----- READING TEXT -----
The festival opens with a "Jazz in AZ" performance tomorrow evening.
The popular showcase celebrates an original American dance form: jazz dance, which splices classical and modern dance with cool jazz.
Performed by the University of Arizona Dance Ensemble and choreographed by UA dance faculty members, "Jazz in AZ" is a public concert preceding the festival.
Dance professor and event co-director Michael Williams began the festival in 1991 when he was hired as the first UA jazz dance faculty member. Since the original performance, attendance has surged from approximately 85 people to this year's anticipated 700 or 800 audience members.
Although many private studios and companies stage jazz festivals, UA has one of the only collegiate programs to assemble a jazz show of this scale.
"It's very ironic. Jazz is an American art form. It belongs to us," co-director and assistant dance professor Susan Quinn said. "Yet we (Americans) were the last ones on the block to be putting it into academia."
The showcase's goals include raising jazz dance awareness, fund-raising and increasing recruitment of potential students.
Compared to classical or even modern dance, jazz dance is relatively new - not yet even 100 years old.
"Jazz dance is like a melting pot," Quinn said. "We're thieves - we steal from all different types of technique."
This festival differentiates itself from other similar showcases by creating an untraditional traditional dance competition. Instead, Williams focuses on actively inviting student and guest dancers, as opposed to forcing them to jockey for a place on the stage.
-----
> [WHAT YOU WILL DO]
1 – List the goals of the showcase that the jazz festival article names.
2 – Answer these questions using the jazz festival article:
(a) In what year did Michael Williams begin the festival?
(b) Who performs "Jazz in AZ"?
(c) According to the article, how old is jazz dance?
3 – From the jazz festival article, reproduce the passage that begins with the words "The festival opens" and ends with "preceding the festival.".
----- DATA RECORDS -----
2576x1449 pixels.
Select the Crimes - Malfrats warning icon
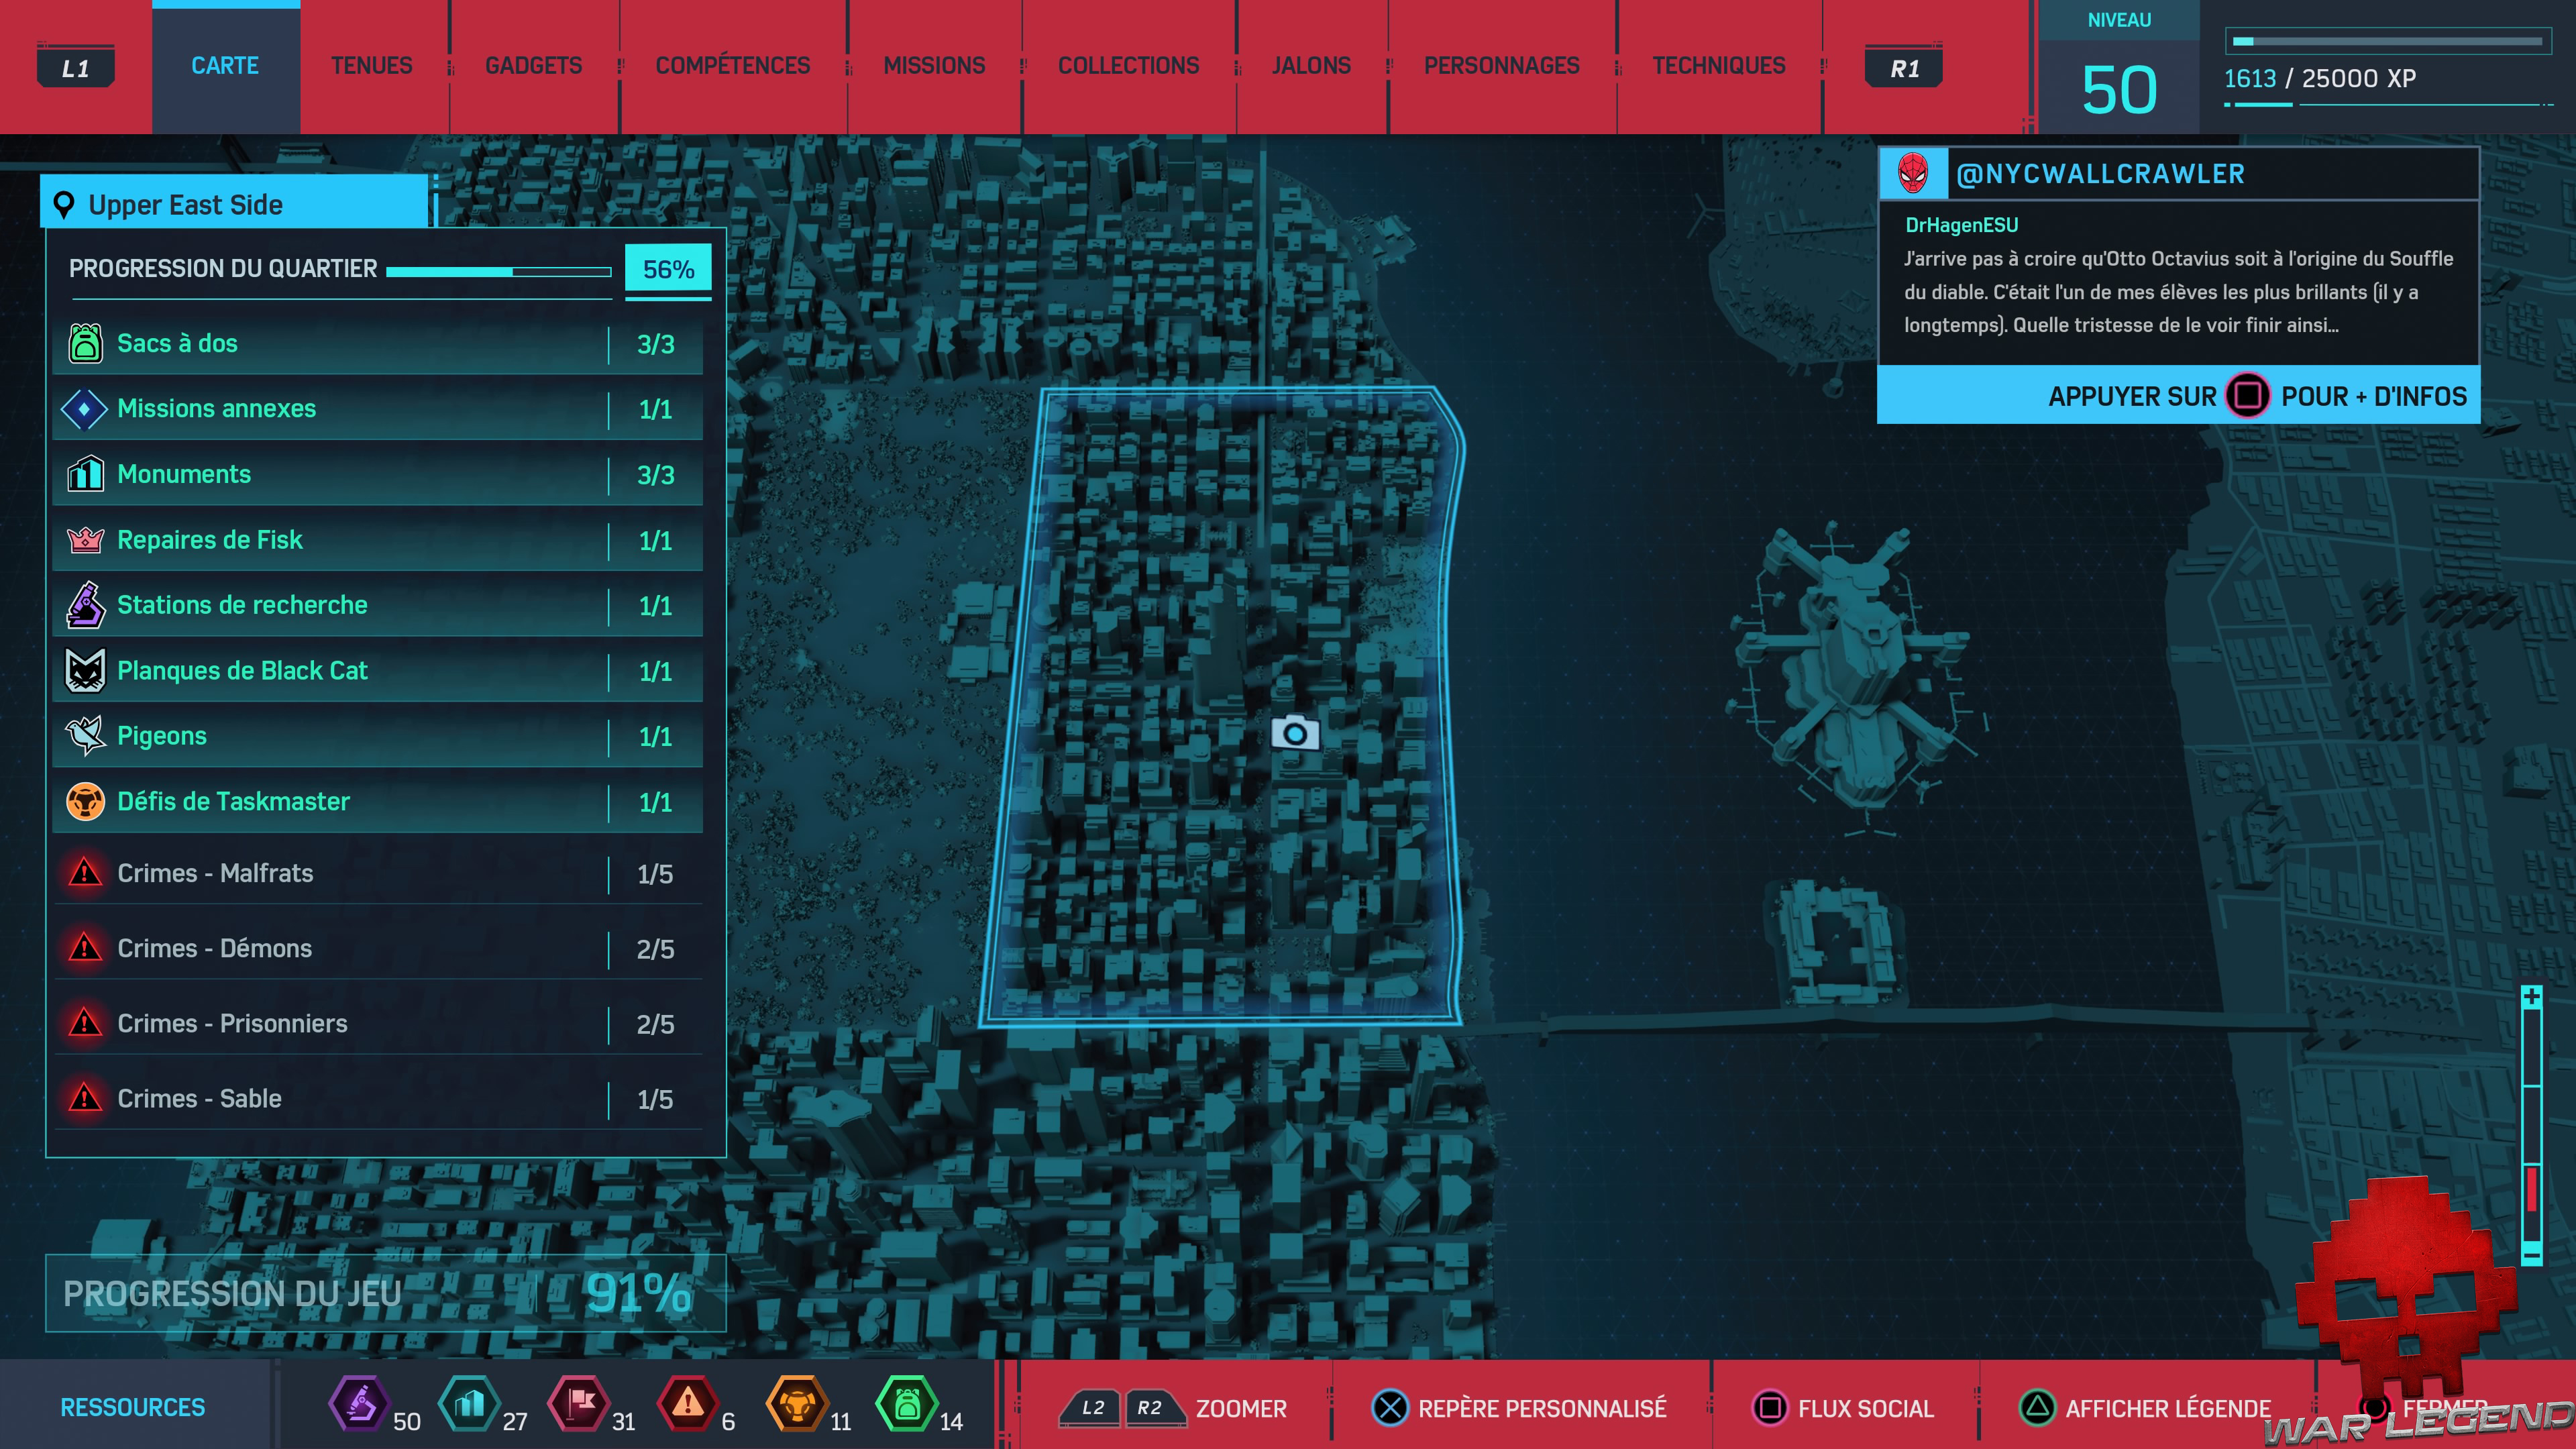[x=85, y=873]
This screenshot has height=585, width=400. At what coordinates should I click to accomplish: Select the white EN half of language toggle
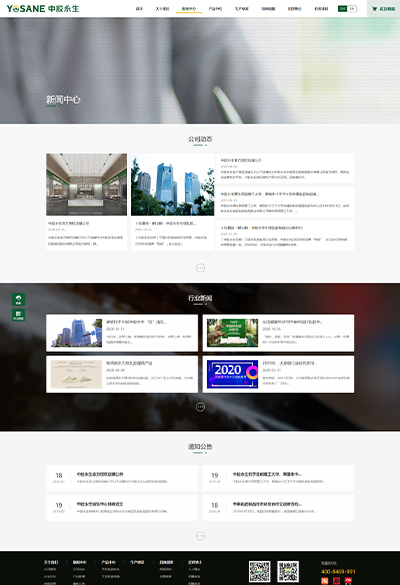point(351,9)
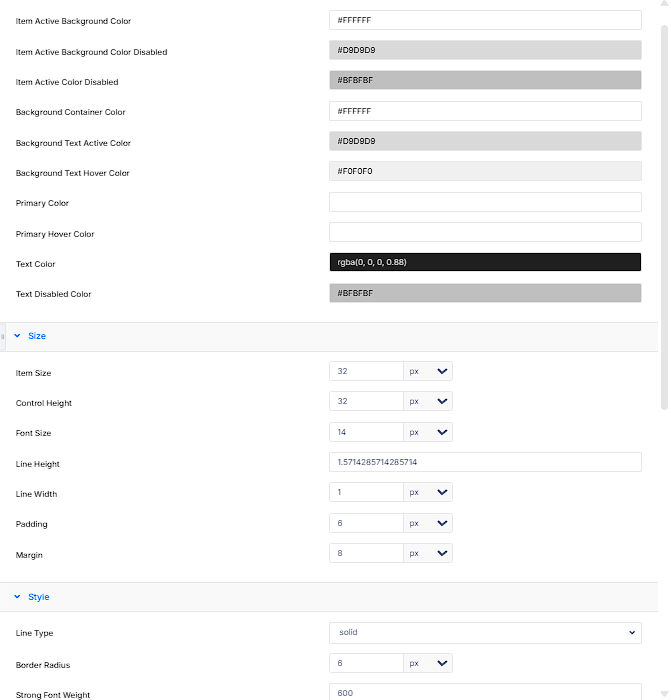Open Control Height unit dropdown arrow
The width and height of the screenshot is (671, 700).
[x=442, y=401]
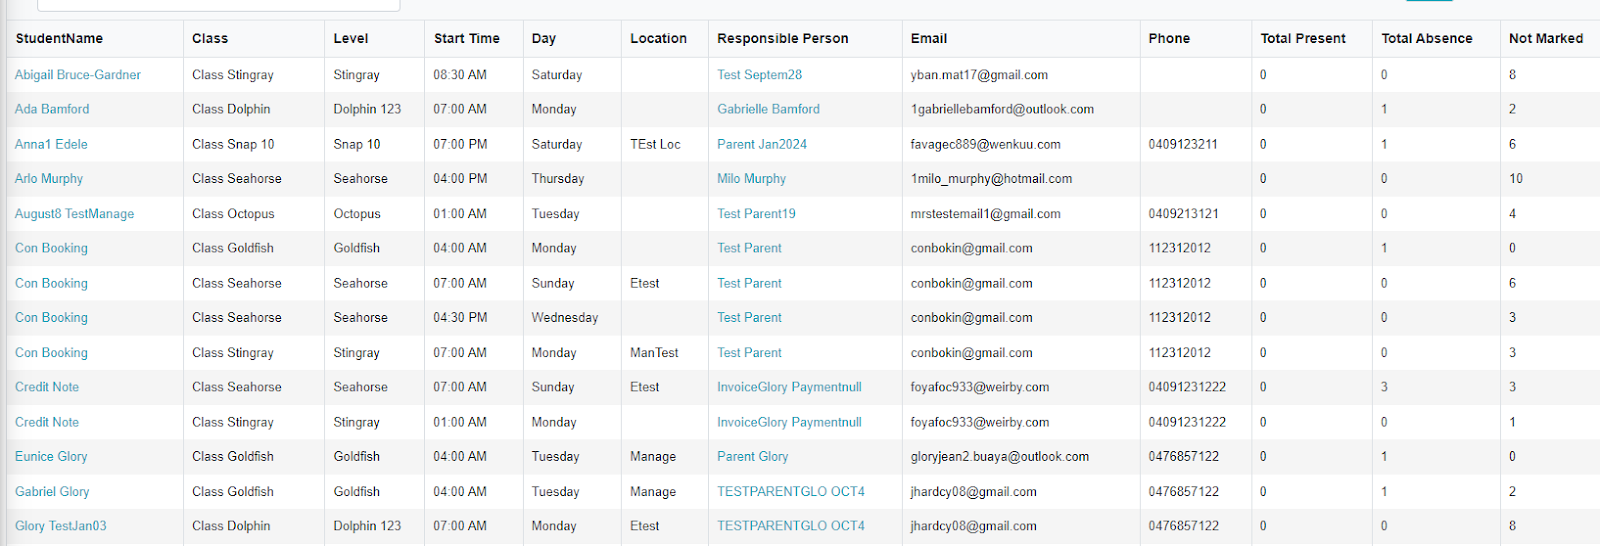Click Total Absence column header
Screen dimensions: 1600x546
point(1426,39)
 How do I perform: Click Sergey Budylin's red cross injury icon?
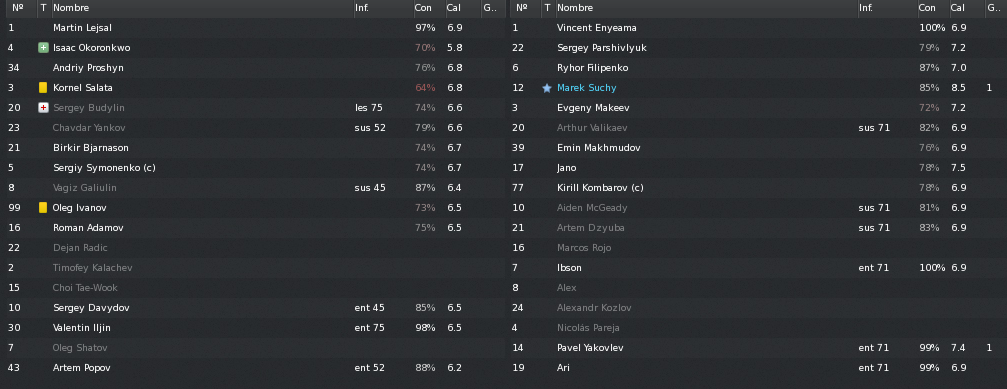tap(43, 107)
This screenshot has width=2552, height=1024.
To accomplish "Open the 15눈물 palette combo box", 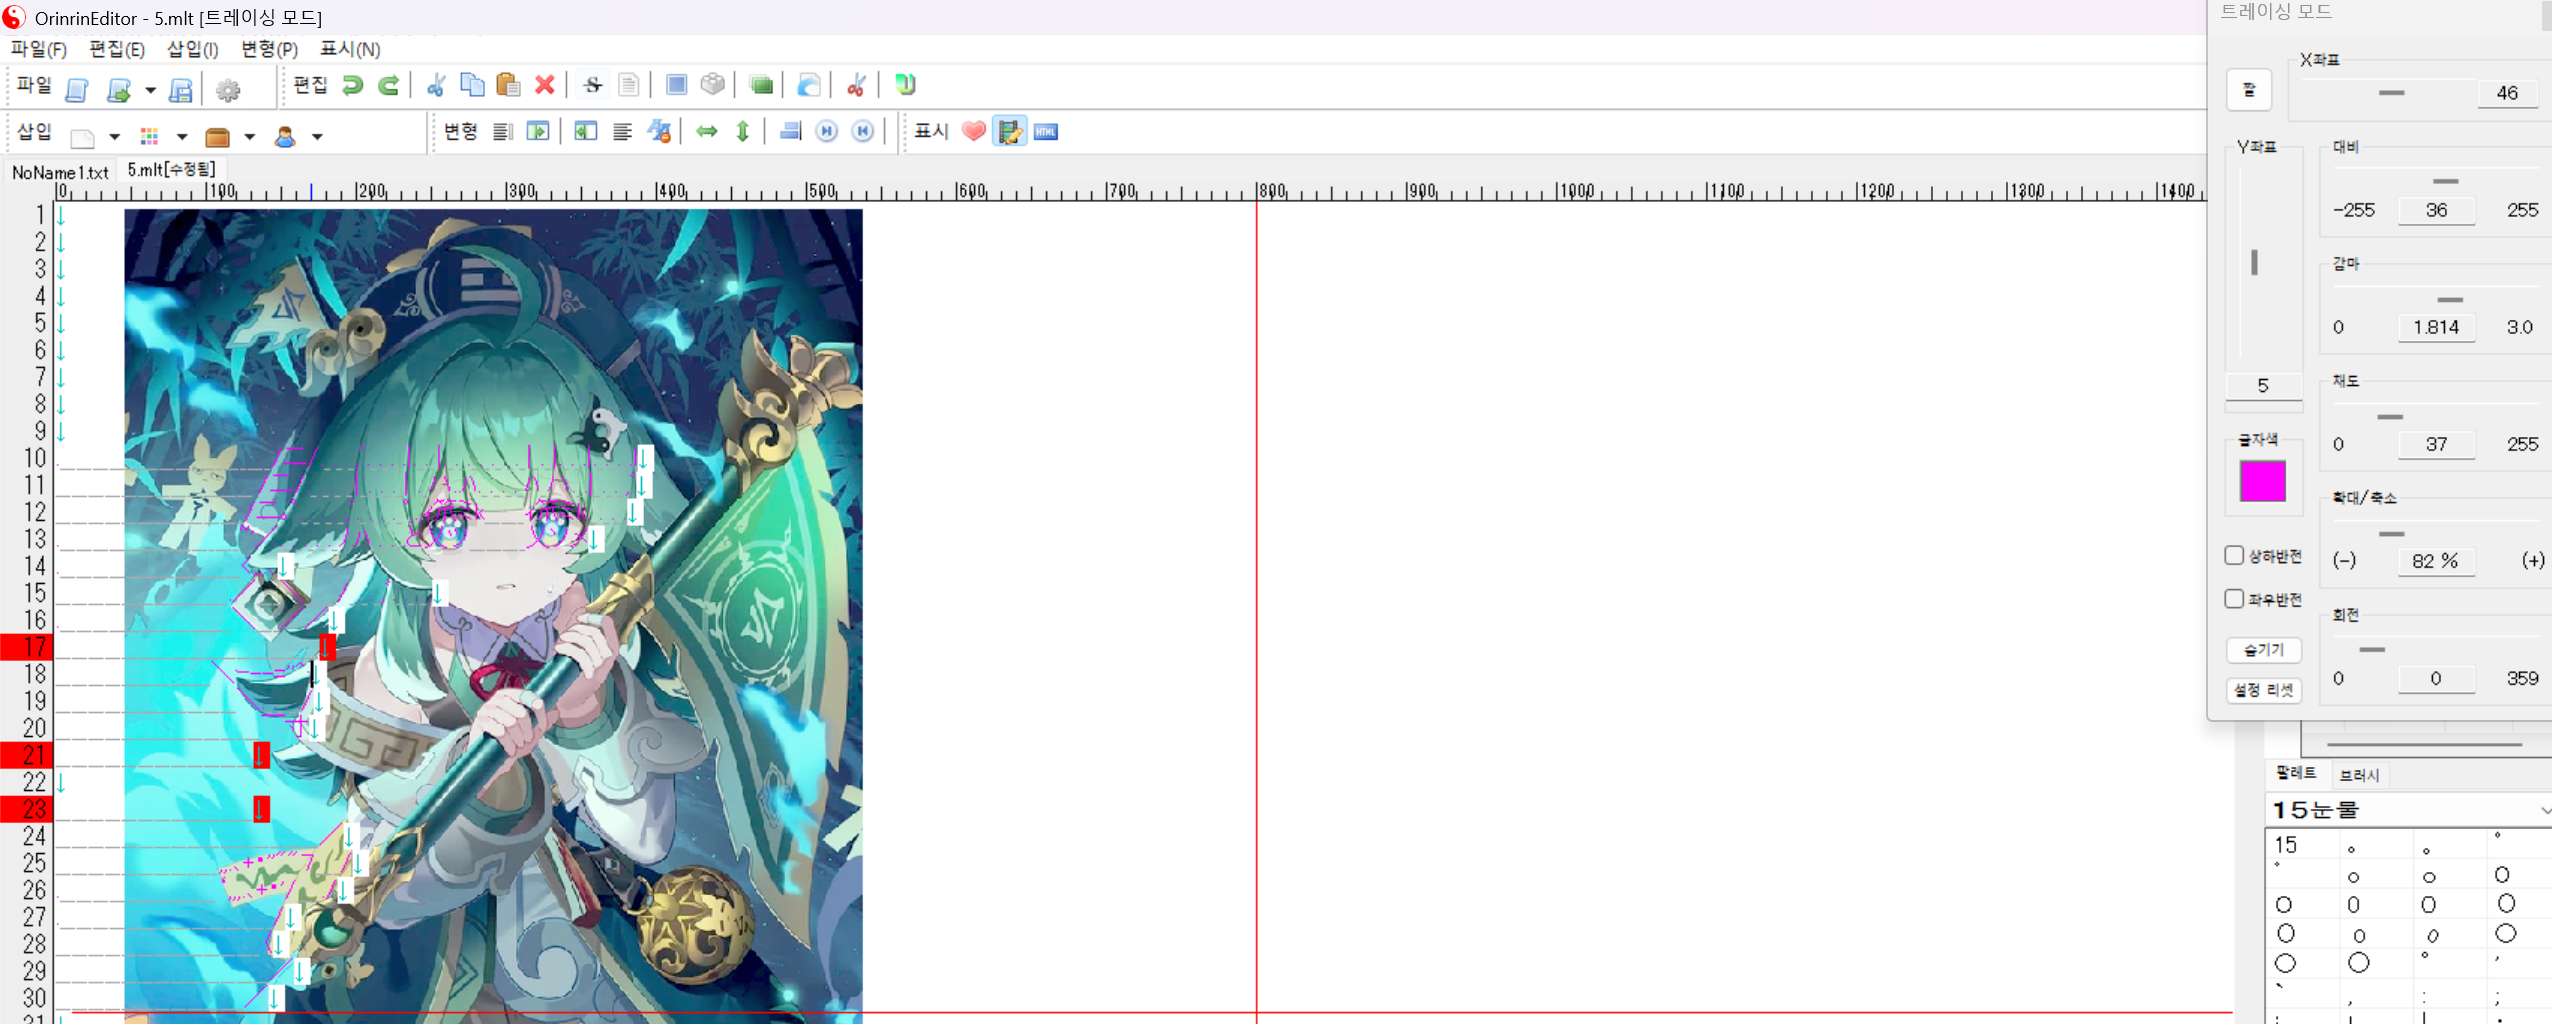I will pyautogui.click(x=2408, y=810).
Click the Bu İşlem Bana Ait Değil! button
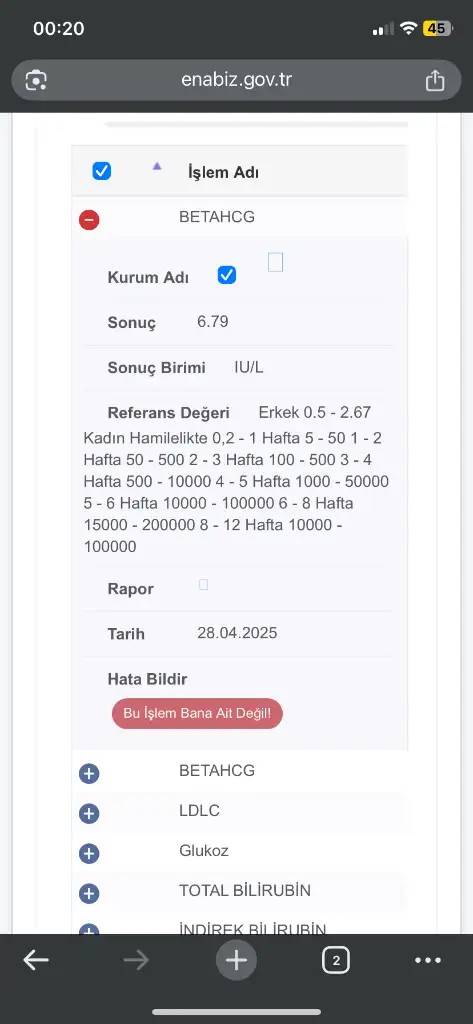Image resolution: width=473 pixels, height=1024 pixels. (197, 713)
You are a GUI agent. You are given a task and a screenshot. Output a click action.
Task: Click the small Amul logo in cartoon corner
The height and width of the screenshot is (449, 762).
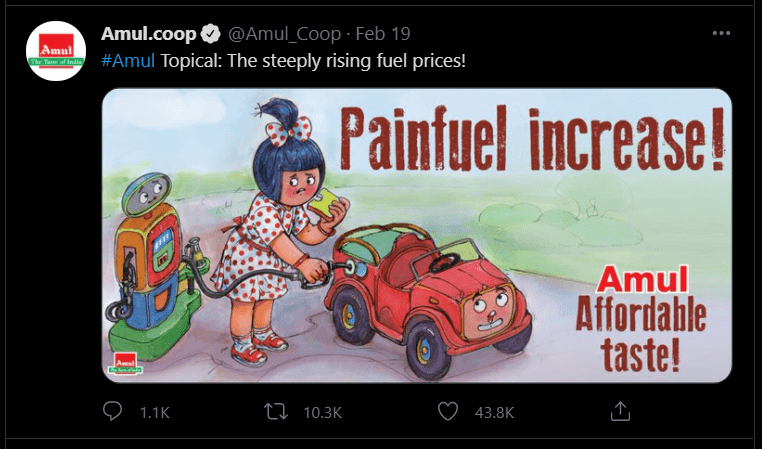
-----
> [OUTPUTS]
1 –
- Raising jazz dance awareness
- Fund-raising
- Increasing recruitment of potential students

2 –
(a) 1991
(b) The University of Arizona Dance Ensemble
(c) Not yet even 100 years old

3 –
The festival opens with a "Jazz in AZ" performance tomorrow evening.
The popular showcase celebrates an original American dance form: jazz dance, which splices classical and modern dance with cool jazz.
Performed by the University of Arizona Dance Ensemble and choreographed by UA dance faculty members, "Jazz in AZ" is a public concert preceding the festival.